通义深度研究技术报告 (Tongyi DeepResearch Technical Report)

Tongyi DeepResearch Team,Baixuan Li,Bo Zhang,Dingchu Zhang,Fei Huang,Guangyu Li,Guoxin Chen,Huifeng Yin,Jialong Wu,Jingren Zhou,Kuan Li,Liangcai Su,Litu Ou,Liwen Zhang,Pengjun Xie,Rui Ye,Wenbiao Yin,Xinmiao Yu,Xinyu Wang,Xixi Wu,Xuanzhong Chen,Yida Zhao,Zhen Zhang,Zhengwei Tao,Zhongwang Zhang,Zile Qiao,Chenxi Wang,Donglei Yu,Gang Fu,Haiyang Shen,Jiayin Yang,Jun Lin,Junkai Zhang,Kui Zeng,Li Yang,Hailong Yin,Maojia Song,Ming Yan,Peng Xia,Qian Xiao,Rui Min,Ruixue Ding,Runnan Fang,Shaowei Chen,Shen Huang,Shihang Wang,Shihao Cai,Weizhou Shen,Xiaobin Wang,Xin Guan,Xinyu Geng,Yingcheng Shi,Yuning Wu,Zhuo Chen,Zijian Li,Yong Jiang

from arxiv, https://tongyi-agent.github.io/blog

We present Tongyi DeepResearch, an agentic large language model, which is specifically designed for long-horizon, deep information-seeking research tasks. To incentivize autonomous deep research agency, Tongyi DeepResearch is developed through an end-to-end training framework that combines agentic mid-training and agentic post-training, enabling scalable reasoning and information seeking across complex tasks. We design a highly scalable data synthesis pipeline that is fully automatic, without relying on costly human annotation, and empowers all training stages. By constructing customized environments for each stage, our system enables stable and consistent interactions throughout. Tongyi DeepResearch, featuring 30.5 billion total parameters, with only 3.3 billion activated per token, achieves state-of-the-art performance across a range of agentic deep research benchmarks, including Humanity's Last Exam, BrowseComp, BrowseComp-ZH, WebWalkerQA, xbench-DeepSearch, FRAMES and xbench-DeepSearch-2510. We open-source the model, framework, and complete solutions to empower the community.

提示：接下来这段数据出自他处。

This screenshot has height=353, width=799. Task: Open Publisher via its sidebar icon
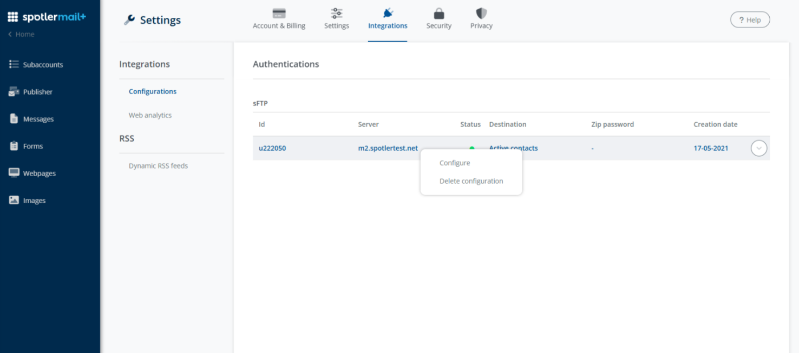pyautogui.click(x=14, y=92)

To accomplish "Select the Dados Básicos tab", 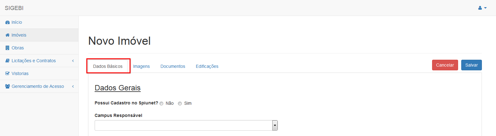I will point(108,66).
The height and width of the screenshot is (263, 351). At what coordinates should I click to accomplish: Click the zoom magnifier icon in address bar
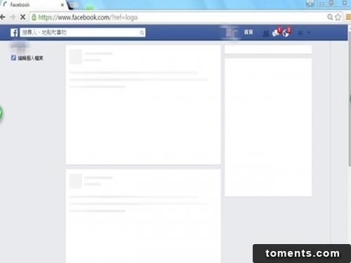[330, 17]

翻译：我们提出通义深度研究，一种面向长周期、深度信息检索研究任务的智能体大型语言模型。为激励自主深度研究能力，通义深度研究通过结合智能体中期训练与智能体后期训练的端到端训练框架开发，实现了跨复杂任务的可扩展推理与信息检索。我们设计了一个高度可扩展、完全自动化且不依赖昂贵人工标注的数据合成流程，该流程支撑所有训练阶段。通过为每个阶段构建定制化环境，我们的系统确保了全流程稳定且一致的交互。通义深度研究模型总参数量为305亿，每令牌仅激活33亿参数，在一系列智能体深度研究基准测试中取得最先进性能，包括Humanity's Last Exam、BrowseComp、BrowseComp-ZH、WebWalkerQA、xbench-DeepSearch、FRAMES及xbench-DeepSearch-2510。我们开源模型、框架及完整解决方案，以赋能研究社区。